------ MATERIAL SUPPLIED ------

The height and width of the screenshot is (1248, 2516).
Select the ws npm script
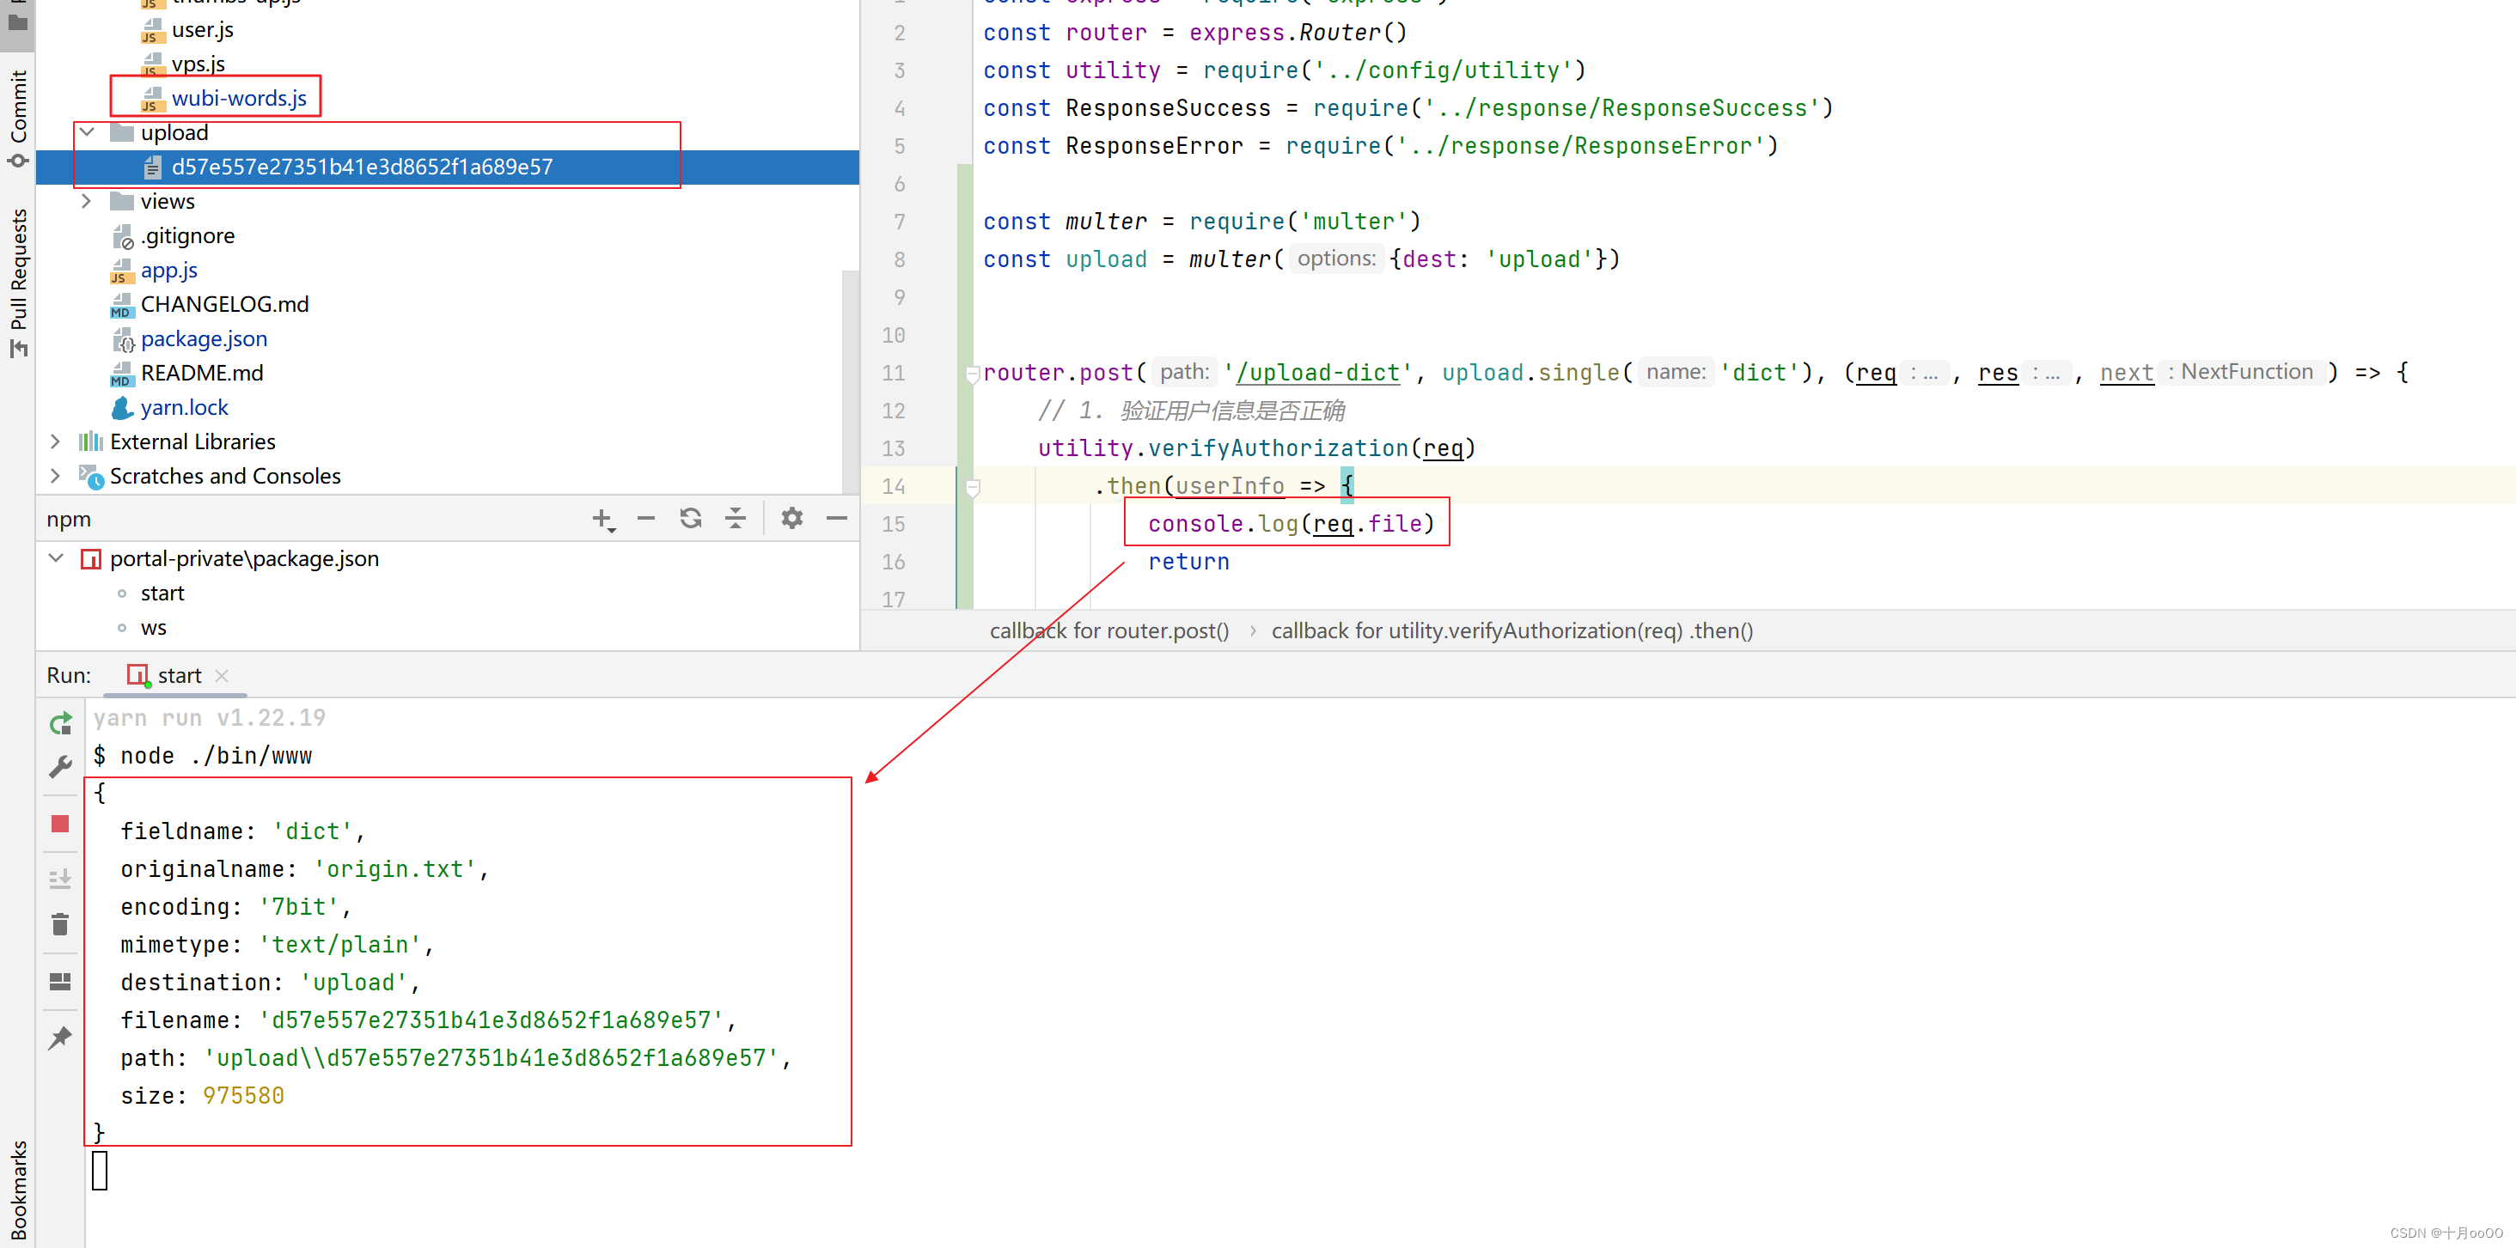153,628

------
------ MATERIAL SUPPLIED ------

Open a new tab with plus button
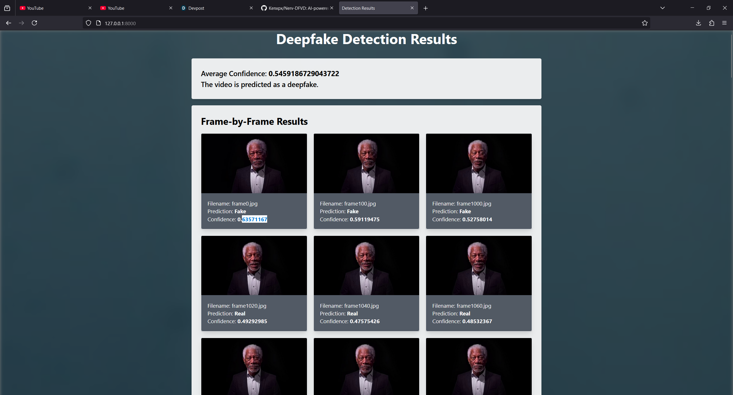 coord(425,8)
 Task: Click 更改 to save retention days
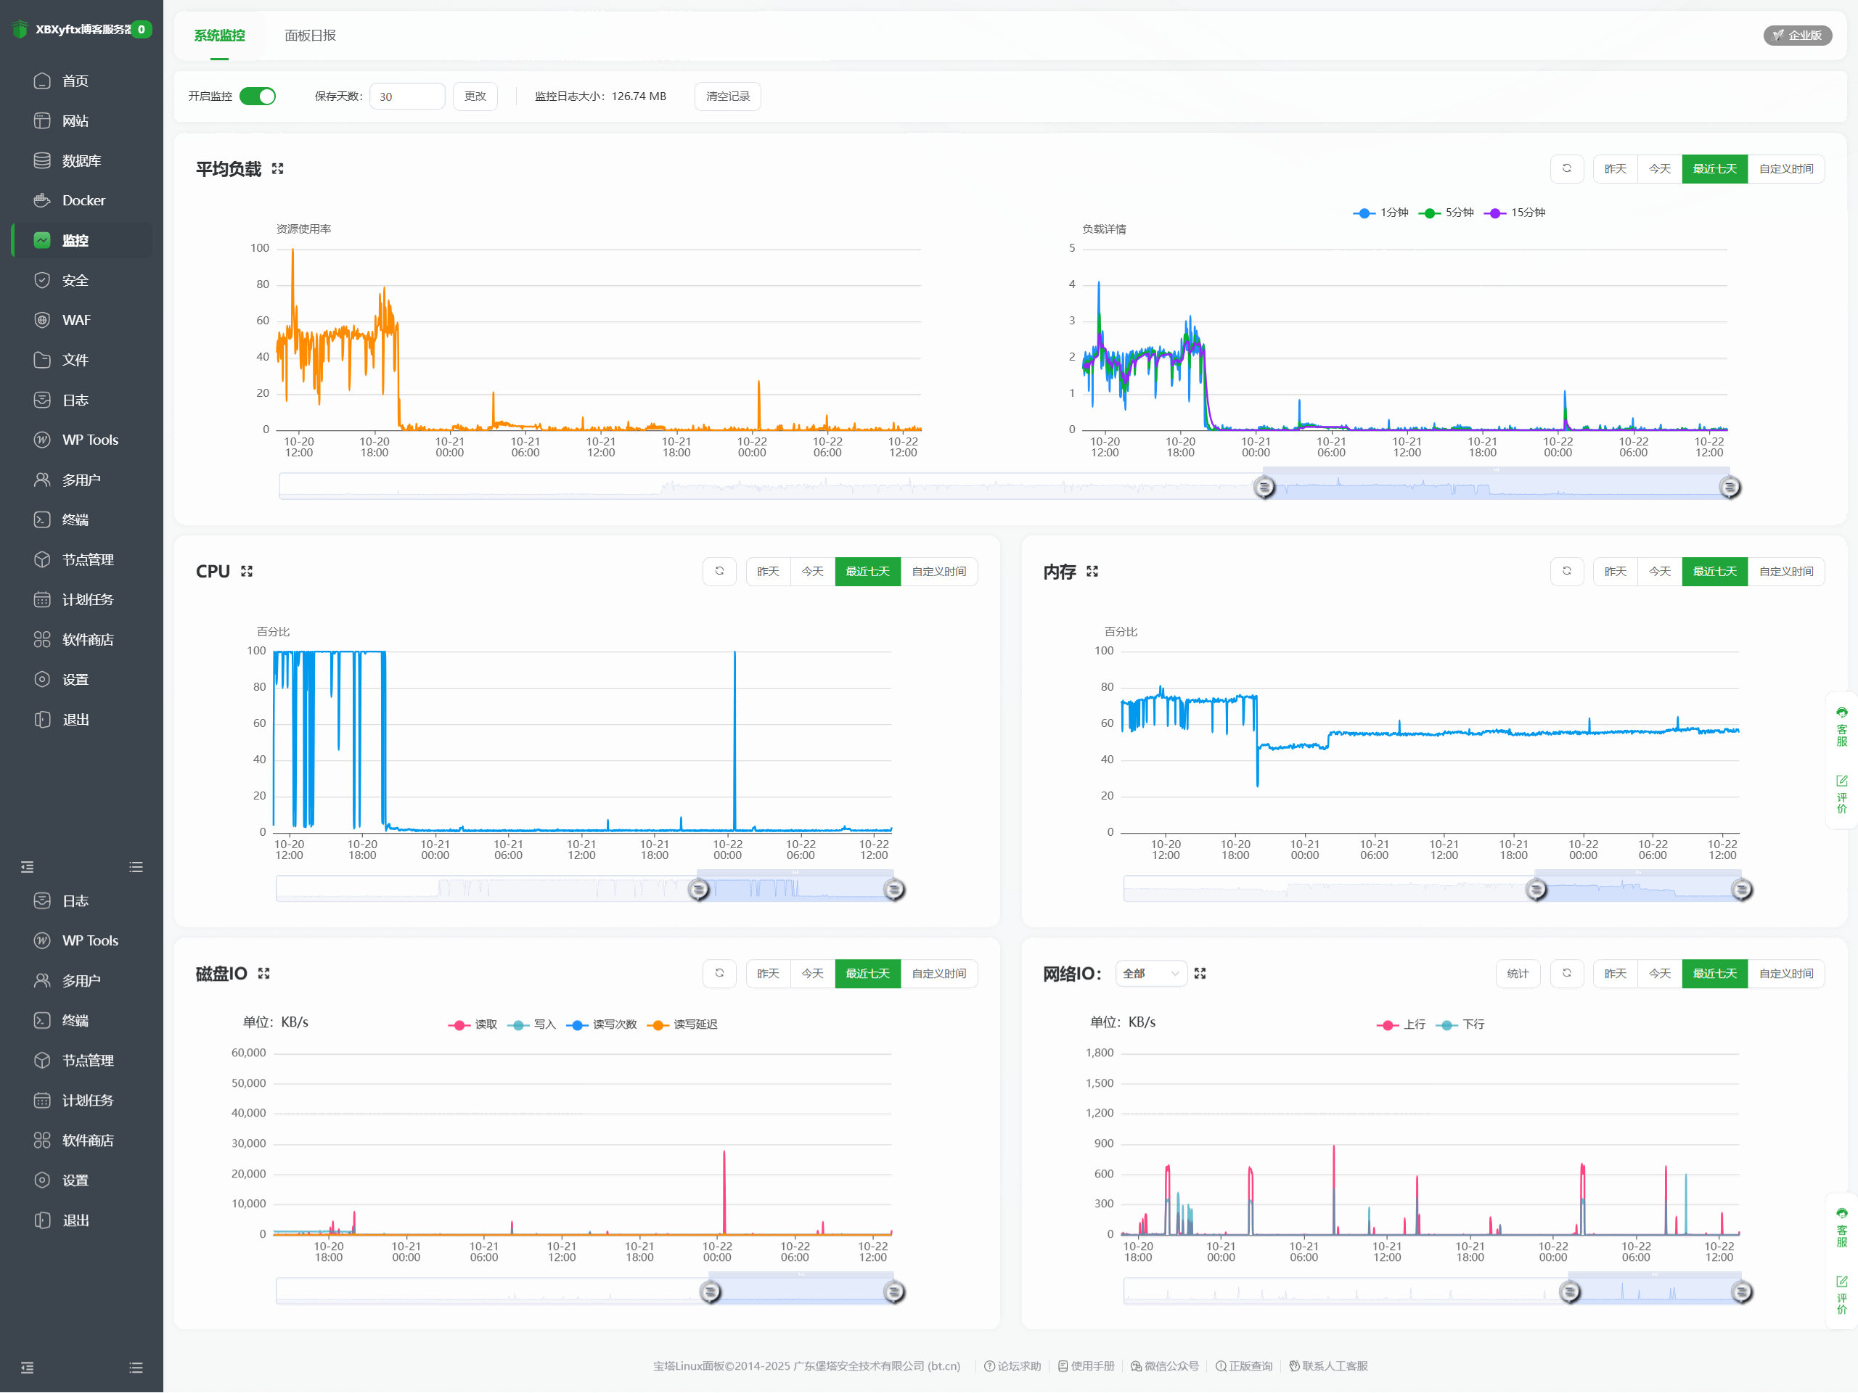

------

Reproduce the data above exactly, but only from the line containing "Open a new tab with plus button" through the line containing "Task: Click 更改 to save retention days"; skip the pictures.

Open a new tab with plus button
 coord(425,8)
 Task: Click 更改 to save retention days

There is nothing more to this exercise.